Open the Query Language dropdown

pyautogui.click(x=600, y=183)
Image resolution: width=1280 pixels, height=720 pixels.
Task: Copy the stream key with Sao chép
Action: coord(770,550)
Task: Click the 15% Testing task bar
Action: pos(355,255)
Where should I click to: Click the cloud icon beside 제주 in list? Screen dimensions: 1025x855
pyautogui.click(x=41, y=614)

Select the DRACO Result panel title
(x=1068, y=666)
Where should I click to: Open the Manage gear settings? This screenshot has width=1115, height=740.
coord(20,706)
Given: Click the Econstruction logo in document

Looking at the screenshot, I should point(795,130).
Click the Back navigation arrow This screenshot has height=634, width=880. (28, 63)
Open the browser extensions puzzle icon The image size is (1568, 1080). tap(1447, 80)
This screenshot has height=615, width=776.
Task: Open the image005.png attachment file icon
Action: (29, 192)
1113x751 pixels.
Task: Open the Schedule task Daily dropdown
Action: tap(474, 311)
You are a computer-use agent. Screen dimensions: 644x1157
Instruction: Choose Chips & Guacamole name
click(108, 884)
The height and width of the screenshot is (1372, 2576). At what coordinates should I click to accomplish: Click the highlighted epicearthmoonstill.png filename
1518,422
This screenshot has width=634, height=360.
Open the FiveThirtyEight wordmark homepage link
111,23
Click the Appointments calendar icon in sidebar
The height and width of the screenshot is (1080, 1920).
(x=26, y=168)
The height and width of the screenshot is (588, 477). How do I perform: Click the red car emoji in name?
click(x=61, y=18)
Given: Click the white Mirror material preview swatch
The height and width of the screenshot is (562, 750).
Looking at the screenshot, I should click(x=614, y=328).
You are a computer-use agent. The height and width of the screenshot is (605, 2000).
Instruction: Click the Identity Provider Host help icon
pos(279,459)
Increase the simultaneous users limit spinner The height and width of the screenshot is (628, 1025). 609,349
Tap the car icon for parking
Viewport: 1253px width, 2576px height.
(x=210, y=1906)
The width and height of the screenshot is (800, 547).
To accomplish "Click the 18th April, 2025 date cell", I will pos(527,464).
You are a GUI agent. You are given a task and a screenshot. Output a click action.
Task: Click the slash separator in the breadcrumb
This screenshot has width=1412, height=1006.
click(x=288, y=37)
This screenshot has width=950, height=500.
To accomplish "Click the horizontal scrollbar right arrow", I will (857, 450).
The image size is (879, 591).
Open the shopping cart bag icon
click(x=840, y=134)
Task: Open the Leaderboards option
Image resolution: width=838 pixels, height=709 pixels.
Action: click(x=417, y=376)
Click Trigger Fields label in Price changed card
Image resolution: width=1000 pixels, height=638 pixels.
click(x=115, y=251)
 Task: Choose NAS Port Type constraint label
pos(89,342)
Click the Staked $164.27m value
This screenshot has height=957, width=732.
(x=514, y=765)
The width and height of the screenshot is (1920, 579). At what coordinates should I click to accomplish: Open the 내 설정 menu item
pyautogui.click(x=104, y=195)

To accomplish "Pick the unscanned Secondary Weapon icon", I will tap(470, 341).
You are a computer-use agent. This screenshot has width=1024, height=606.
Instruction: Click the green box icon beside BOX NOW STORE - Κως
════════════════
# [PROBLEM DESCRIPTION]
Format every line of the records above as a JSON list of strings, one string per line, and omit any blank lines.

# [THE REPLY]
[
  "Open the Query Language dropdown",
  "pyautogui.click(x=600, y=183)",
  "Image resolution: width=1280 pixels, height=720 pixels.",
  "Task: Copy the stream key with Sao chép",
  "Action: coord(770,550)",
  "Task: Click the 15% Testing task bar",
  "Action: pos(355,255)",
  "Where should I click to: Click the cloud icon beside 제주 in list? Screen dimensions: 1025x855",
  "pyautogui.click(x=41, y=614)",
  "Select the DRACO Result panel title",
  "(x=1068, y=666)",
  "Where should I click to: Open the Manage gear settings? This screenshot has width=1115, height=740.",
  "coord(20,706)",
  "Given: Click the Econstruction logo in document",
  "Looking at the screenshot, I should point(795,130).",
  "Click the Back navigation arrow This screenshot has height=634, width=880. (28, 63)",
  "Open the browser extensions puzzle icon The image size is (1568, 1080). tap(1447, 80)",
  "This screenshot has height=615, width=776.",
  "Task: Open the image005.png attachment file icon",
  "Action: (29, 192)",
  "1113x751 pixels.",
  "Task: Open the Schedule task Daily dropdown",
  "Action: tap(474, 311)",
  "You are a computer-use agent. Screen dimensions: 644x1157",
  "Instruction: Choose Chips & Guacamole name",
  "click(108, 884)",
  "The height and width of the screenshot is (1372, 2576). At what coordinates should I click to accomplish: Click the highlighted epicearthmoonstill.png filename",
  "1518,422",
  "This screenshot has width=634, height=360.",
  "Open the FiveThirtyEight wordmark homepage link",
  "111,23",
  "Click the Appointments calendar icon in sidebar",
  "The height and width of the screenshot is (1080, 1920).",
  "(x=26, y=168)",
  "The height and width of the screenshot is (588, 477). How do I perform: Click the red car emoji in name?",
  "click(x=61, y=18)",
  "Given: Click the white Mirror material preview swatch",
  "The height and width of the screenshot is (562, 750).",
  "Looking at the screenshot, I should click(x=614, y=328).",
  "You are a computer-use agent. The height and width of the screenshot is (605, 2000).",
  "Instruction: Click the Identity Provider Host help icon",
  "pos(279,459)",
  "Increase the simultaneous users limit spinner The height and width of the screenshot is (628, 1025). 609,349",
  "Tap the car icon for parking",
  "Viewport: 1253px width, 2576px height.",
  "(x=210, y=1906)",
  "The width and height of the screenshot is (800, 547).",
  "To accomplish \"Click the 18th April, 2025 date cell\", I will pos(527,464).",
  "You are a GUI agent. You are given a task and a screenshot. Output a click action.",
  "Task: Click the slash separator in the breadcrumb",
  "This screenshot has width=1412, height=1006.",
  "click(x=288, y=37)",
  "This screenshot has width=950, height=500.",
  "To accomplish \"Click the horizontal scrollbar right arrow\", I will (857, 450).",
  "The image size is (879, 591).",
  "Open the shopping cart bag icon",
  "click(x=840, y=134)",
  "Task: Open the Leaderboards option",
  "Image resolution: width=838 pixels, height=709 pixels.",
  "Action: click(x=417, y=376)",
  "Click Trigger Fields label in Price changed card",
  "Image resolution: width=1000 pixels, height=638 pixels.",
  "click(x=115, y=251)",
  " Task: Choose NAS Port Type constraint label",
  "pos(89,342)",
  "Click the Staked $164.27m value",
  "This screenshot has height=957, width=732.",
  "(x=514, y=765)",
  "The width and height of the screenshot is (1920, 579). At what coordinates should I click to accomplish: Open the 내 설정 menu item",
  "pyautogui.click(x=104, y=195)",
  "To accomplish \"Pick the unscanned Secondary Weapon icon\", I will tap(470, 341).",
  "You are a computer-use agent. This screenshot has width=1024, height=606.",
  "Instruction: Click the green box icon beside BOX NOW STORE - Κως"
]